Esta ciudad del occidente, la que no está escoltada por sierras y montañas, fue esa vez hacia el malecón, hacia el mar, ese que ha resultado salvación, y tumba, para muchos. Esta ciudad también tuvo ese día su guerra, aunque el discurso oficial, y su prensa, se empeñe en decir que aquella multitud no era más que una recua de delincuentes, una tropilla de desalmados que el “enemigo” reuniera.
Y ese día de agosto la gente salió espontáneamente, para vivir, aunque el discurso oficial se empeñe en hacer notar que quienes se manifestaron no hacían otra cosa que procurarse la escapada.
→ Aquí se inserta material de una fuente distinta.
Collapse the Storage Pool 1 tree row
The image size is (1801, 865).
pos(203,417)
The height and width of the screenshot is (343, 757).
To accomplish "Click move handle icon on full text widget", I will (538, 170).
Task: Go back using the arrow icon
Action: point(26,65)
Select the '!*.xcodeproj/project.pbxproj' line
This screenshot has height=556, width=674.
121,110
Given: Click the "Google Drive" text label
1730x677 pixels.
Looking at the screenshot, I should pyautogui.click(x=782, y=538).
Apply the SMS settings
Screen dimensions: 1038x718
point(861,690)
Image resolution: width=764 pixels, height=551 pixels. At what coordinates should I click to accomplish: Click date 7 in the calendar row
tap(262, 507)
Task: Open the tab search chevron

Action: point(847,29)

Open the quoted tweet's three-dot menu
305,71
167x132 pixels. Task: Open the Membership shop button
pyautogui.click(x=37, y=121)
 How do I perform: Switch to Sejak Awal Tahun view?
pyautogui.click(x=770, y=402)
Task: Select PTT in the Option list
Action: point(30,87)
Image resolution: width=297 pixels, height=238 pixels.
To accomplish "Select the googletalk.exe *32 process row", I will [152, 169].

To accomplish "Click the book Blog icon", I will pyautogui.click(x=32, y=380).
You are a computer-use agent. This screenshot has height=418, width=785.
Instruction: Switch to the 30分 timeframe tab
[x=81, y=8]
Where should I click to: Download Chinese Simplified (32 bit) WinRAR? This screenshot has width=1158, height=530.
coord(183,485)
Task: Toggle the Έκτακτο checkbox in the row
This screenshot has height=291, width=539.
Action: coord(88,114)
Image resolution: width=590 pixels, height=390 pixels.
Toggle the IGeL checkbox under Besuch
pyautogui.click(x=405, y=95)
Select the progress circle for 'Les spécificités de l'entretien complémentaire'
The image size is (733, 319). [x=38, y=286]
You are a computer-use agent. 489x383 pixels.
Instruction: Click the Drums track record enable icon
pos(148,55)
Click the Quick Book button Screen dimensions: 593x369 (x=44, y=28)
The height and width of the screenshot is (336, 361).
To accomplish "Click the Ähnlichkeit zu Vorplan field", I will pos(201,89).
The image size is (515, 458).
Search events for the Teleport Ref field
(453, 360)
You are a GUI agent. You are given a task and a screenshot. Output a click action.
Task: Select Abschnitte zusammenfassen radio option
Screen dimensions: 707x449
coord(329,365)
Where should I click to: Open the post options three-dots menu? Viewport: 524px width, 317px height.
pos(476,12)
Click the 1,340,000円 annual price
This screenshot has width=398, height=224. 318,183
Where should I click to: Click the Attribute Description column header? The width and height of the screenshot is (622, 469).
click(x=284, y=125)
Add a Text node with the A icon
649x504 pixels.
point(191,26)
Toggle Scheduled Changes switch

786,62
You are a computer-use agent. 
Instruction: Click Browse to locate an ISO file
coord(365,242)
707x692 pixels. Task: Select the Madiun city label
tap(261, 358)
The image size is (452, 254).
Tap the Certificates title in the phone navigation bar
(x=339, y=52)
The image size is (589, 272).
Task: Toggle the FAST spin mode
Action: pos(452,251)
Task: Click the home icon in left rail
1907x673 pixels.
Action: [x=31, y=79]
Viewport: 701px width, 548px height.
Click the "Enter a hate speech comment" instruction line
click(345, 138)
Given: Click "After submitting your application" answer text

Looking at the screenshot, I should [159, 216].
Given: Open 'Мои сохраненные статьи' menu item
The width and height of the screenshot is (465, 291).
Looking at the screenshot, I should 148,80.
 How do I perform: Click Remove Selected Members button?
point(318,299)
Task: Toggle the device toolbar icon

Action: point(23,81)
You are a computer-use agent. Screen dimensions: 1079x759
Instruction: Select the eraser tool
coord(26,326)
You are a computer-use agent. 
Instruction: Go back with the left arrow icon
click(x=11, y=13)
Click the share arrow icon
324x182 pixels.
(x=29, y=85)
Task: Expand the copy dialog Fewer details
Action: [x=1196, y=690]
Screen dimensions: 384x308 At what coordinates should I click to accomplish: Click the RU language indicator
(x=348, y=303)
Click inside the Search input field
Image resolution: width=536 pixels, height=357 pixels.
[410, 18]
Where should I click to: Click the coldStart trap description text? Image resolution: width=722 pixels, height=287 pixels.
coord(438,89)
El 5 de agosto de aquel año no puede juzgarse sin mirar antes al 13 de julio y a sus muertos, sin mirar las tribulaciones que llegaron tras el “triunfo” de 1959. El Maleconazo fue reivindicación.
El maleconazo fue rebeldía espontánea. Ese día se hizo más visible una Cuba que nada tenía que ver con las concentraciones en la “plaza de la revolución”, aquella jornada mostró a una Habana política que se empeñaban, se empeñan aún, en esconder.
La Habana no volvió a ser la misma, no fue más la ciudad dócil, la que podía manejarse fácilmente con algunas amenazas. Es cierto que no apareció luego un evento de esa magnitud, pero siempre que se piensa en los reclamos de nuestra historia reciente, en reivindicaciones, se recuerdan aquellas horas y su espontaneidad. El arresto de los habaneros se hizo visible durante esa jornada que ya cumplió veinticinco años, y que no vino dictada desde afuera, como se quiere hacer notar. El maleconazo no fue una bravata, fue un desafío que puso en jaque al poder, que visibilizó los riesgos e hizo pensar en nuestras posibilidades. El maleconazo, creo, fue uno de esos imponderables de los que escribí hace unos días. El maleconazo fue el inicio de algo.